Women’s experiences in the criminal justice system

Women make up around 5% of the prison population however, figures from the Prison Reform Trust suggest that women are more likely than men to report mental health issues; report experiencing emotional, physical or sexual abuse as a child; be in prison for their first offence; and have a drug or alcohol problem on entry.

As part of a series of short inquiries looking at experiences in the criminal justice system, the Equality and Social Justice Committee is looking strategically at women’s experiences across the criminal justice system, with a view to identifying issues that may need a greater focus.

This inquiry will focus on the provision of services for female offenders, alongside seeking to improve understanding of the distinct needs and vulnerabilities of women who offend.

The policy landscape

While justice and prisons are reserved and come under the responsibilities of Westminster and the UK Government, there are a number of areas where the criminal justice system interacts with devolved interests and service provision. The Welsh Government, for example, has responsibility for prison healthcare and social services, and is accountable for compliance with broader policy and legislation.

The Welsh Government has also set out its approach to policy in its Female Offending Blueprint. This includes a commitment to working with devolved and non-devolved partners to reduce the number of women in the criminal justice system through a number of actions and interventions.

Terms of reference

As part of this work, the Committee will consider:


>>>the progress being made, if any, by the Welsh Government in realising its ambitions for the transformation of services for female offenders including implementation of the Female Offending Blueprint;

>>>the evidence for the development of Women’s Rehabilitation Centres and arguments for reducing custodial sentences for women in Wales, including views on the Women’s Centre that will open in Swansea; and

>>>the availability of appropriate custodial provision and support for different groups of women including girls under the age of 18, disabled women, those with mental health problems, women from ethnic minorities, those who have experienced sexual violence or domestic abuse, women with alcohol or drug problems, and Welsh speaking women.


Evidence gathering

The Committee held a consultation and received 20 responses.

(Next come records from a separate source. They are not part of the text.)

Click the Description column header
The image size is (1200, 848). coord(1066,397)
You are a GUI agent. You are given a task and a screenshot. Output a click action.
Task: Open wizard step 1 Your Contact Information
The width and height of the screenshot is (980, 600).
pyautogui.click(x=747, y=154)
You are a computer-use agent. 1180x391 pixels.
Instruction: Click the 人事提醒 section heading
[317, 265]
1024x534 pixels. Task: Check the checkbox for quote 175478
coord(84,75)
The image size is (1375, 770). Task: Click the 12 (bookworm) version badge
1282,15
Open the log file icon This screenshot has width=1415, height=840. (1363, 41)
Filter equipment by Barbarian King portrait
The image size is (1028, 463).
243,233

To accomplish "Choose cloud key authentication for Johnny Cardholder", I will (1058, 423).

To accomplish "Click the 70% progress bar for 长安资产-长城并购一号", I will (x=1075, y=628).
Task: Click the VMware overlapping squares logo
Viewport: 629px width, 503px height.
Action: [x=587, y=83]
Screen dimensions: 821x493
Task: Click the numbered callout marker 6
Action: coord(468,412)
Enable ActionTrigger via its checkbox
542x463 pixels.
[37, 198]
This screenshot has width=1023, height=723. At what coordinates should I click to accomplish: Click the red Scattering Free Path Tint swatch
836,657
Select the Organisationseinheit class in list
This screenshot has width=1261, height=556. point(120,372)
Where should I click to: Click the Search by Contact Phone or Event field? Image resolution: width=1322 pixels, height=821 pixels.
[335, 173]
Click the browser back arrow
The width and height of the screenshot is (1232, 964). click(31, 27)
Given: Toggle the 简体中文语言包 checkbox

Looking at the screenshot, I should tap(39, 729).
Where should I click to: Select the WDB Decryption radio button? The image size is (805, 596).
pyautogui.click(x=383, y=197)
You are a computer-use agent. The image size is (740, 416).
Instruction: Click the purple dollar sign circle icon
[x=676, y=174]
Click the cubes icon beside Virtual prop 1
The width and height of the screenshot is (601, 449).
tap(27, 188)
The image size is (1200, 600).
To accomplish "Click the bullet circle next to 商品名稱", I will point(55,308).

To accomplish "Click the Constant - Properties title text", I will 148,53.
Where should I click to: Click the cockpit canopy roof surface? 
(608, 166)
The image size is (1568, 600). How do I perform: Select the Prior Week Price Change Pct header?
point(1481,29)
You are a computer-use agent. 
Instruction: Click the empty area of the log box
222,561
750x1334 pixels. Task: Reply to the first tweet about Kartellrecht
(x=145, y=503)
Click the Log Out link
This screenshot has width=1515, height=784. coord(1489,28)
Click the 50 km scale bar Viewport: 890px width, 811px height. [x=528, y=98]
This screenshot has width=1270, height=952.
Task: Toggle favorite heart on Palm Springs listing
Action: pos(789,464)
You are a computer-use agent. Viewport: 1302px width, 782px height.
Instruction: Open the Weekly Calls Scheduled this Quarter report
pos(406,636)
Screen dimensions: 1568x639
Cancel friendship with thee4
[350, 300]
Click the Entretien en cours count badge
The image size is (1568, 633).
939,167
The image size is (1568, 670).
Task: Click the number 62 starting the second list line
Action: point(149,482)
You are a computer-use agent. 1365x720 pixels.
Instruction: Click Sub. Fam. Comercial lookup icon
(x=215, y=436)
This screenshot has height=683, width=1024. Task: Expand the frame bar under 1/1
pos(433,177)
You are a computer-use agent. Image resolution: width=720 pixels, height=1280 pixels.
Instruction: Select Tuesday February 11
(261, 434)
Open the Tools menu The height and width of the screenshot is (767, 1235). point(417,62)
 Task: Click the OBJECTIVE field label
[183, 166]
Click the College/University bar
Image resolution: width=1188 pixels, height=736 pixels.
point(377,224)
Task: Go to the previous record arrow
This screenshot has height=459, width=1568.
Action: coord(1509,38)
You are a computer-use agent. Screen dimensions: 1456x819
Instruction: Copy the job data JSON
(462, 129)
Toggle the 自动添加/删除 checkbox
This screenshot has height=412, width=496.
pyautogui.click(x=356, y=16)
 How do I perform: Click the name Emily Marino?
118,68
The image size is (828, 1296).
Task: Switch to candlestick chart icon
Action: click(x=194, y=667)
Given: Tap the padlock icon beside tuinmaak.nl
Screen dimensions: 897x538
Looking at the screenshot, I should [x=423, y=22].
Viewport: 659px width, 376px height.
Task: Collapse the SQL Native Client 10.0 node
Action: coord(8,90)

Information on the oral evidence sessions can be found under the meetings tab at the top of the page.

Following the evidence sessions the Committee was provided with the following additional information:

HMPPS – Additional information following evidence session

Public Health Wales – Identifying Women’s Pathways to Offending Report

ADSS – Applications to mother and baby units in prison: how decisions are made and the role of social work

North Wales Women’s Centre – Women’s Pathfinder Newsletter

Summary Report for the Evaluation of the Women’s Pathfinder Whole System Approach and 18-25 Early Intervention Service

Safer Wales – Additional evidence

Note of meeting with HMPPS in January 2023



The Committee laid its report entitled “Women’s experiences in the criminal justice system” on Wednesday 8 March 2023.

Following publication, Chair of the Committee, Jenny Rathbone MS, stated:

“Our inquiry confirms that the criminal justice system fails to meet the needs of Welsh women. Despite widespread agreement that short custodial sentences for non-violent crimes are counter-productive - they increase the likelihood of reoffending - too little progress is being made with the limited and patchy availability of community alternatives.”